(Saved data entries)
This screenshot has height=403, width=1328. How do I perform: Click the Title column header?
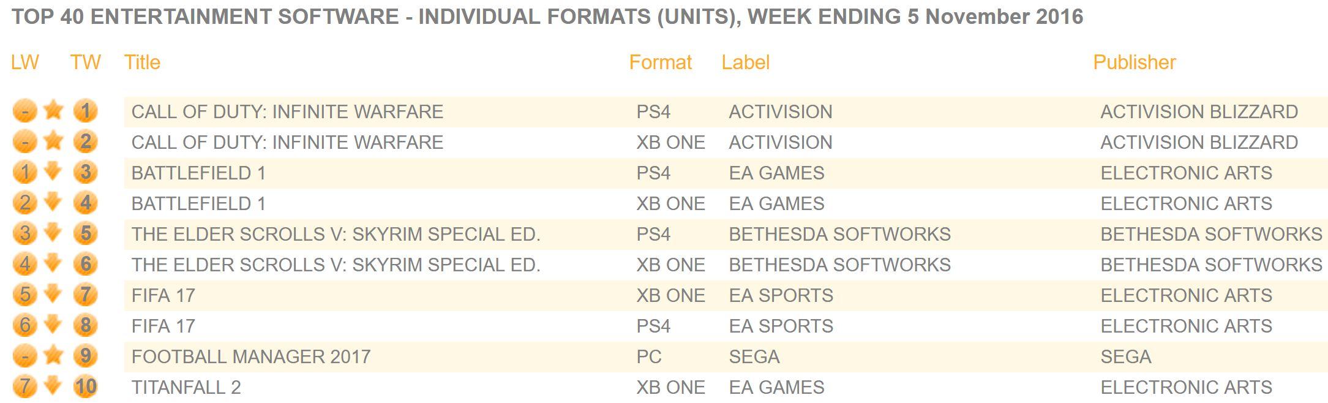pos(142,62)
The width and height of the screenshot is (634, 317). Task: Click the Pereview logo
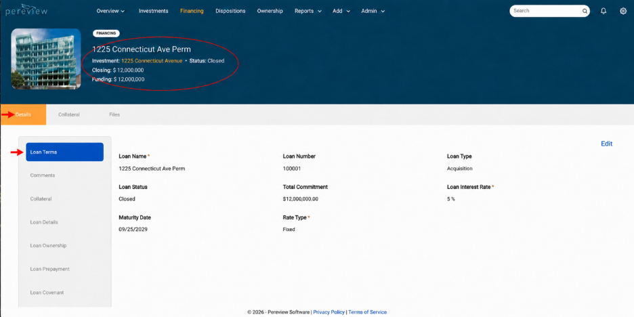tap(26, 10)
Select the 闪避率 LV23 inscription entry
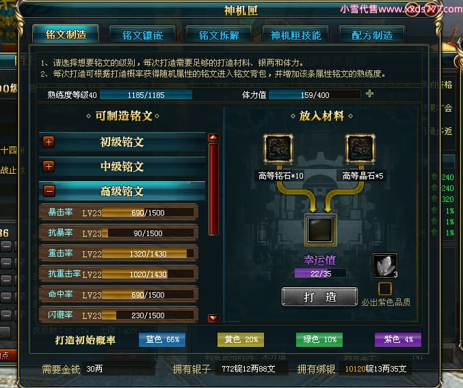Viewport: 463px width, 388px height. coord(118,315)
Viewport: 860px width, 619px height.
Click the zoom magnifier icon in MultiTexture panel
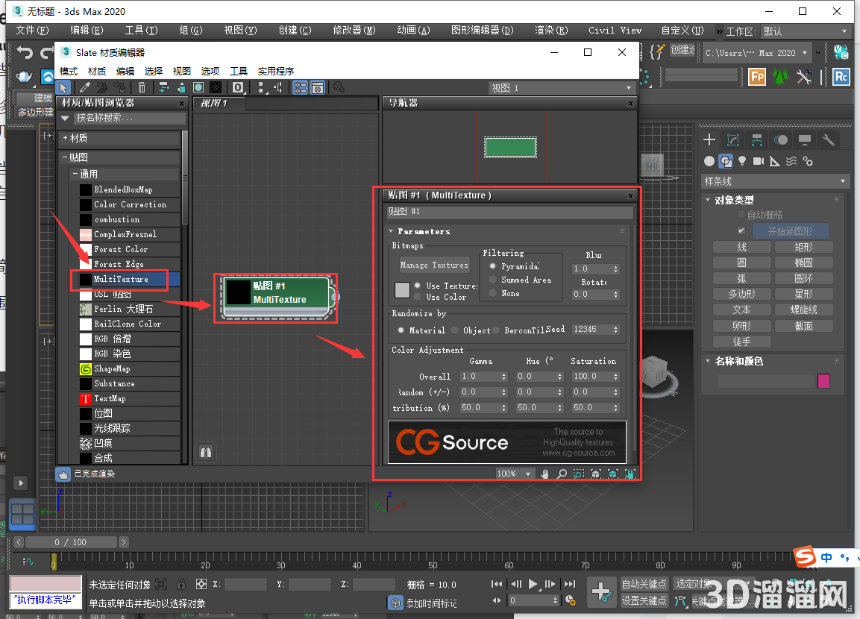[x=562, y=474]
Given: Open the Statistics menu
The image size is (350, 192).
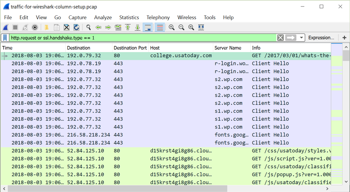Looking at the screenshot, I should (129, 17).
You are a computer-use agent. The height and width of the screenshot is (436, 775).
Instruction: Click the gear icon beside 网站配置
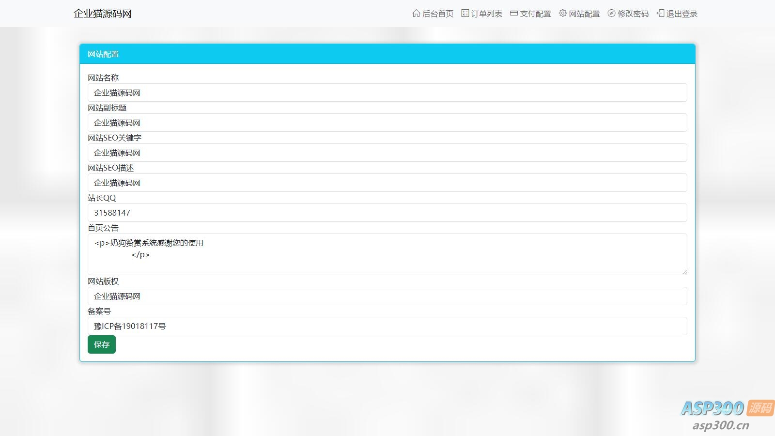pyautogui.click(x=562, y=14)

### Assignment:
Repeat the data word for word, excluding any image.

### Solution to the problem:
This screenshot has height=403, width=1328. How do I perform: Click the Title column header?
pos(142,62)
The width and height of the screenshot is (634, 317). Task: Click the Pereview logo
tap(26, 10)
Select the 闪避率 LV23 inscription entry
Viewport: 463px width, 388px height. coord(118,315)
Viewport: 860px width, 619px height.
Click the zoom magnifier icon in MultiTexture panel
[x=562, y=474]
Given: Open the Statistics menu
The image size is (350, 192).
Looking at the screenshot, I should (129, 17).
You are a computer-use agent. The height and width of the screenshot is (436, 775).
Instruction: Click the gear icon beside 网站配置
pyautogui.click(x=562, y=14)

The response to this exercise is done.